Item 1A. Risk Factors
     In addition to the other information set forth in this report, you should carefully consider the factors discussed in Part I, “Item 1A. Risk Factors” in our Annual Report on Form 10-K for the year ended December 31, 2006 and in Park II, “Item 1A. Risk Factors” in our Quarterly Report on From 10-Q for the quarter ended March 31, 2007, which could materially affect our business, financial condition or results of operations. The risks described in our Annual Report on Form 10-K and Quarterly Report on Form 10-Q are not the only risks facing our Partnership.
     We may not have sufficient cash from operations to enable us to pay our current quarterly distribution following the establishment of cash reserves and payment of fees and expenses, including reimbursement of fees and expenses of our general partner.
     We may not have sufficient available cash from operating surplus each quarter to pay our current quarterly distribution.

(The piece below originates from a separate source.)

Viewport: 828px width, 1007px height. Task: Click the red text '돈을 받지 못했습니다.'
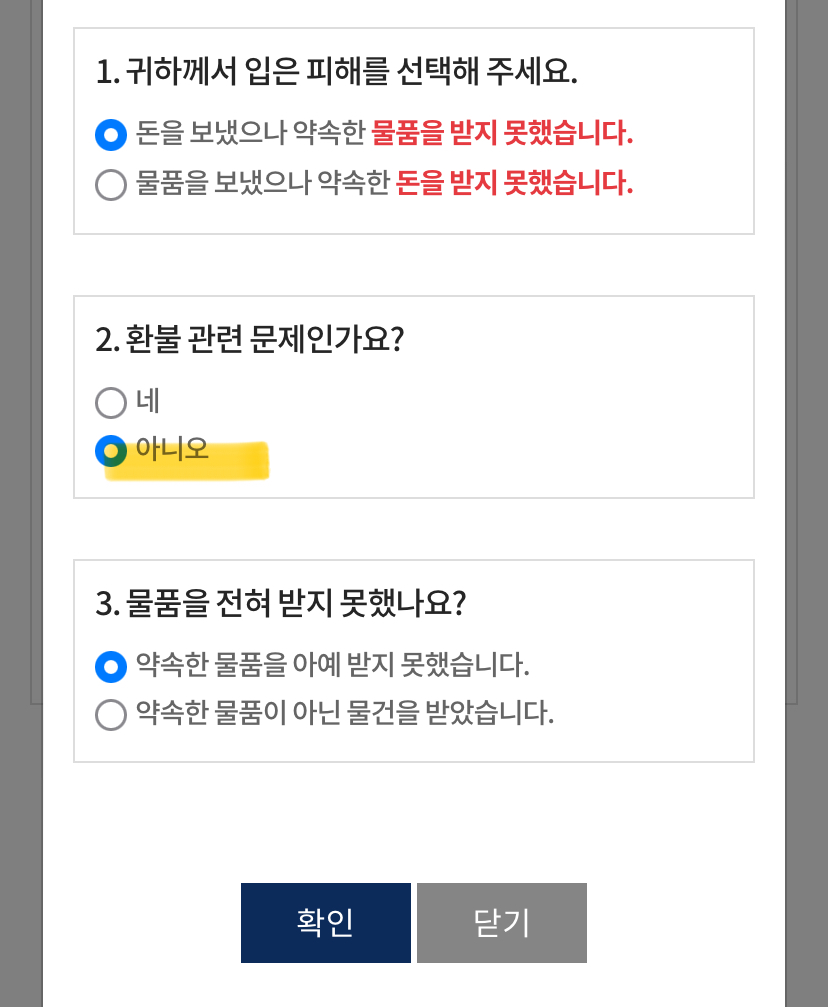(x=514, y=184)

The amount of cash we can distribute on our units depends principally on the amount of cash we generate from our operations, which will fluctuate from quarter to quarter based on, among other things:
  §   the fees we charge and the margins we realize for our services and sales;
 
  §   the prices of, level of production of, and demand for natural gas and NGLs
 
  §   the volumes of natural gas we gather, process and transport;
 
  §   the level of our operating costs, including reimbursement of fees and expenses of our general partner; and
 
  §   prevailing economic conditions.
     In addition, the actual amount of cash we will have available for distribution will depend on other factors, some of which are beyond our control, including:
  §   our debt service requirements;
 
  §   fluctuations in our working capital needs;
 
  §   our ability to borrow funds and access capital markets;
 
  §   restrictions contained in our debt agreements;
 
  §   the level of capital expenditures we make;
 
  §   the cost of acquisitions, if any; and
 
  §   the amount of cash reserves established by our general partner.
     You should be aware that the amount of cash we have available for distribution depends primarily upon our cash flow and not solely on profitability, which will be affected by non-cash items. As a result, we may make cash distributions during periods when we record losses for financial accounting purposes and may not make cash distributions during periods when we record net earnings for financial accounting purposes.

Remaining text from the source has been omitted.